Repeat every entry below exactly.

### Dataset entries:
* * *

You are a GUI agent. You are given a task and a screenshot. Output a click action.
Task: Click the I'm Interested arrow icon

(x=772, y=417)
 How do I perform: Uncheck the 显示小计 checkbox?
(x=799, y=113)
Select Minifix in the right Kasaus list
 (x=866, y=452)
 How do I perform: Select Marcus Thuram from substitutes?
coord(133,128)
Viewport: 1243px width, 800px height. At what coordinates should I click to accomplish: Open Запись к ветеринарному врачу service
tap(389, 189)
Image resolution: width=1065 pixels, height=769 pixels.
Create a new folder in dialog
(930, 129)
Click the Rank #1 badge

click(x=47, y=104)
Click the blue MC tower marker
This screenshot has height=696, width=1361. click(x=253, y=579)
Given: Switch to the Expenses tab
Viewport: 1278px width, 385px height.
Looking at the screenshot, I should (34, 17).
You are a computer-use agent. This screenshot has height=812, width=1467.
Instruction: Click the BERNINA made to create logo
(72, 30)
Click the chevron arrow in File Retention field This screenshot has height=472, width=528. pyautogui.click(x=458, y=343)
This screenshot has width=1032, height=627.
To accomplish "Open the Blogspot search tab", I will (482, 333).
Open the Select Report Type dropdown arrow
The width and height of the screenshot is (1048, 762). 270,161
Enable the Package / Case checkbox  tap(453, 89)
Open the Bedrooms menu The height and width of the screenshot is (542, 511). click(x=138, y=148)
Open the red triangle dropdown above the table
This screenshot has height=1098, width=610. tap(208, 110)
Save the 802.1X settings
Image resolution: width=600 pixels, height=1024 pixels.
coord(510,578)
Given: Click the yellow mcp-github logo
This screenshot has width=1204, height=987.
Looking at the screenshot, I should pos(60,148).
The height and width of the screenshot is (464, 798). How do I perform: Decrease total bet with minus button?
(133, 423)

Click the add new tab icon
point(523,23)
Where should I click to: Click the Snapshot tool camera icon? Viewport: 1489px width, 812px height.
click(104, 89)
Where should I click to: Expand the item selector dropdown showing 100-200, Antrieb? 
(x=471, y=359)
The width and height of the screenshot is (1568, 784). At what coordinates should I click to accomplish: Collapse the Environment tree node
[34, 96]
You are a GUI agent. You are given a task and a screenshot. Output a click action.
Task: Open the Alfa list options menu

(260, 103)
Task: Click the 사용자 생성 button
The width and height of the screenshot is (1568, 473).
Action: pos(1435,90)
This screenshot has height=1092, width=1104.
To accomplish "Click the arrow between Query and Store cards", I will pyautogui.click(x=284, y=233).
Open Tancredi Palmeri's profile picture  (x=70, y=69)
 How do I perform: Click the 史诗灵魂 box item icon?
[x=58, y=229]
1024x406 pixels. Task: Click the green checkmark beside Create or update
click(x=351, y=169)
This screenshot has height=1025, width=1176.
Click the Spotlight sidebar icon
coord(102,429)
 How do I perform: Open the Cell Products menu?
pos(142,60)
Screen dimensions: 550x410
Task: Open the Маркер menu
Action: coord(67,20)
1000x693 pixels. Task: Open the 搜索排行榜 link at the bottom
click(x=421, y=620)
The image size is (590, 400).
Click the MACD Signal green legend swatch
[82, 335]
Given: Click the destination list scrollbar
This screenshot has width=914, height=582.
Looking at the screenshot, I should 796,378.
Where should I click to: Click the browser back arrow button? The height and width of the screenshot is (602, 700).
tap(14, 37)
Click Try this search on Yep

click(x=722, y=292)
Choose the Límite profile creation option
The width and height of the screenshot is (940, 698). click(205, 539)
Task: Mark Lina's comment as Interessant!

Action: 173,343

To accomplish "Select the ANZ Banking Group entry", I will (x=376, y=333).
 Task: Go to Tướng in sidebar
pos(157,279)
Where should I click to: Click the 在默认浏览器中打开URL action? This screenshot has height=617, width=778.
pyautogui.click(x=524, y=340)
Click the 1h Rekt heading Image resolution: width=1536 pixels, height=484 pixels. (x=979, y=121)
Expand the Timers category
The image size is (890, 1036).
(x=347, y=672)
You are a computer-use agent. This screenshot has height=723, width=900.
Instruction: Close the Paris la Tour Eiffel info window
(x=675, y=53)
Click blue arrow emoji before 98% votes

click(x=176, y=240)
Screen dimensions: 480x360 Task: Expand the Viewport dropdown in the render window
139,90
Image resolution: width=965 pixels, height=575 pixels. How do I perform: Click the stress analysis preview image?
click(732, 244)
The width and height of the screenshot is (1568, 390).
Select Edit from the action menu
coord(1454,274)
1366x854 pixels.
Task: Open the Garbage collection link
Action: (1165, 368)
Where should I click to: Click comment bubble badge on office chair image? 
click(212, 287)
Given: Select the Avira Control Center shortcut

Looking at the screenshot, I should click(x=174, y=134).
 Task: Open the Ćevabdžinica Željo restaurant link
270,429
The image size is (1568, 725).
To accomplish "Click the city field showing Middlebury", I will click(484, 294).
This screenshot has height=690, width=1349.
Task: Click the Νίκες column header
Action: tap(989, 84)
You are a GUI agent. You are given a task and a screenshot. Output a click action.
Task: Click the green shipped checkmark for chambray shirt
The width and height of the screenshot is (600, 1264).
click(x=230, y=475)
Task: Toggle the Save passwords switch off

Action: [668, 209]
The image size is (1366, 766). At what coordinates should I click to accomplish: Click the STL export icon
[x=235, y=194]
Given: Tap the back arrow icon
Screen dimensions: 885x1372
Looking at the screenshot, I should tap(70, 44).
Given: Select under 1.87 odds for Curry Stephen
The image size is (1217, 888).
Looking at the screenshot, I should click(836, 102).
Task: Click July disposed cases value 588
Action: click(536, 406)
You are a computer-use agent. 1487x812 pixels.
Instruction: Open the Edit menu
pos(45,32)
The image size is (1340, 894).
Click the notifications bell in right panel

* * *

### SOLUTION FOR THIS PROBLEM:
You are a GUI agent. You are given a task and a screenshot. Output a click action.
Task: Click the I'm Interested arrow icon

(x=772, y=417)
 How do I perform: Uncheck the 显示小计 checkbox?
(x=799, y=113)
Select Minifix in the right Kasaus list
 (x=866, y=452)
 How do I perform: Select Marcus Thuram from substitutes?
coord(133,128)
Viewport: 1243px width, 800px height. At what coordinates should I click to accomplish: Open Запись к ветеринарному врачу service
tap(389, 189)
Image resolution: width=1065 pixels, height=769 pixels.
Create a new folder in dialog
(930, 129)
Click the Rank #1 badge

click(x=47, y=104)
Click the blue MC tower marker
This screenshot has height=696, width=1361. click(x=253, y=579)
Given: Switch to the Expenses tab
Viewport: 1278px width, 385px height.
Looking at the screenshot, I should (34, 17).
You are a computer-use agent. This screenshot has height=812, width=1467.
Instruction: Click the BERNINA made to create logo
(72, 30)
Click the chevron arrow in File Retention field This screenshot has height=472, width=528. pyautogui.click(x=458, y=343)
This screenshot has width=1032, height=627.
To accomplish "Open the Blogspot search tab", I will (482, 333).
Open the Select Report Type dropdown arrow
The width and height of the screenshot is (1048, 762). 270,161
Enable the Package / Case checkbox  tap(453, 89)
Open the Bedrooms menu The height and width of the screenshot is (542, 511). click(x=138, y=148)
Open the red triangle dropdown above the table
This screenshot has height=1098, width=610. tap(208, 110)
Save the 802.1X settings
Image resolution: width=600 pixels, height=1024 pixels.
coord(510,578)
Given: Click the yellow mcp-github logo
This screenshot has width=1204, height=987.
Looking at the screenshot, I should pos(60,148).
The height and width of the screenshot is (464, 798). How do I perform: Decrease total bet with minus button?
(133, 423)

Click the add new tab icon
point(523,23)
Where should I click to: Click the Snapshot tool camera icon? Viewport: 1489px width, 812px height.
click(104, 89)
Where should I click to: Expand the item selector dropdown showing 100-200, Antrieb? 
(x=471, y=359)
The width and height of the screenshot is (1568, 784). At what coordinates should I click to accomplish: Collapse the Environment tree node
[34, 96]
You are a GUI agent. You are given a task and a screenshot. Output a click action.
Task: Open the Alfa list options menu

(260, 103)
Task: Click the 사용자 생성 button
The width and height of the screenshot is (1568, 473).
Action: pos(1435,90)
This screenshot has height=1092, width=1104.
To accomplish "Click the arrow between Query and Store cards", I will pyautogui.click(x=284, y=233).
Open Tancredi Palmeri's profile picture  (x=70, y=69)
 How do I perform: Click the 史诗灵魂 box item icon?
[x=58, y=229]
1024x406 pixels. Task: Click the green checkmark beside Create or update
click(x=351, y=169)
This screenshot has height=1025, width=1176.
Click the Spotlight sidebar icon
coord(102,429)
 How do I perform: Open the Cell Products menu?
pos(142,60)
Screen dimensions: 550x410
Task: Open the Маркер menu
Action: coord(67,20)
1000x693 pixels. Task: Open the 搜索排行榜 link at the bottom
click(x=421, y=620)
The image size is (590, 400).
Click the MACD Signal green legend swatch
[82, 335]
Given: Click the destination list scrollbar
This screenshot has width=914, height=582.
Looking at the screenshot, I should 796,378.
Where should I click to: Click the browser back arrow button? The height and width of the screenshot is (602, 700).
tap(14, 37)
Click Try this search on Yep

click(x=722, y=292)
Choose the Límite profile creation option
The width and height of the screenshot is (940, 698). click(205, 539)
Task: Mark Lina's comment as Interessant!

Action: 173,343

To accomplish "Select the ANZ Banking Group entry", I will (x=376, y=333).
 Task: Go to Tướng in sidebar
pos(157,279)
Where should I click to: Click the 在默认浏览器中打开URL action? This screenshot has height=617, width=778.
pyautogui.click(x=524, y=340)
Click the 1h Rekt heading Image resolution: width=1536 pixels, height=484 pixels. (x=979, y=121)
Expand the Timers category
The image size is (890, 1036).
(x=347, y=672)
You are a computer-use agent. This screenshot has height=723, width=900.
Instruction: Close the Paris la Tour Eiffel info window
(x=675, y=53)
Click blue arrow emoji before 98% votes

click(x=176, y=240)
Screen dimensions: 480x360 Task: Expand the Viewport dropdown in the render window
139,90
Image resolution: width=965 pixels, height=575 pixels. How do I perform: Click the stress analysis preview image?
click(732, 244)
The width and height of the screenshot is (1568, 390).
Select Edit from the action menu
coord(1454,274)
1366x854 pixels.
Task: Open the Garbage collection link
Action: (1165, 368)
Where should I click to: Click comment bubble badge on office chair image? 
click(212, 287)
Given: Select the Avira Control Center shortcut

Looking at the screenshot, I should click(x=174, y=134).
 Task: Open the Ćevabdžinica Željo restaurant link
270,429
The image size is (1568, 725).
To accomplish "Click the city field showing Middlebury", I will click(484, 294).
This screenshot has height=690, width=1349.
Task: Click the Νίκες column header
Action: tap(989, 84)
You are a GUI agent. You are given a task and a screenshot. Output a click action.
Task: Click the green shipped checkmark for chambray shirt
The width and height of the screenshot is (600, 1264).
click(x=230, y=475)
Task: Toggle the Save passwords switch off

Action: [668, 209]
The image size is (1366, 766). At what coordinates should I click to accomplish: Click the STL export icon
[x=235, y=194]
Given: Tap the back arrow icon
Screen dimensions: 885x1372
Looking at the screenshot, I should tap(70, 44).
Given: Select under 1.87 odds for Curry Stephen
The image size is (1217, 888).
Looking at the screenshot, I should click(836, 102).
Task: Click July disposed cases value 588
Action: click(536, 406)
You are a computer-use agent. 1487x812 pixels.
Instruction: Open the Edit menu
pos(45,32)
The image size is (1340, 894).
Click the notifications bell in right panel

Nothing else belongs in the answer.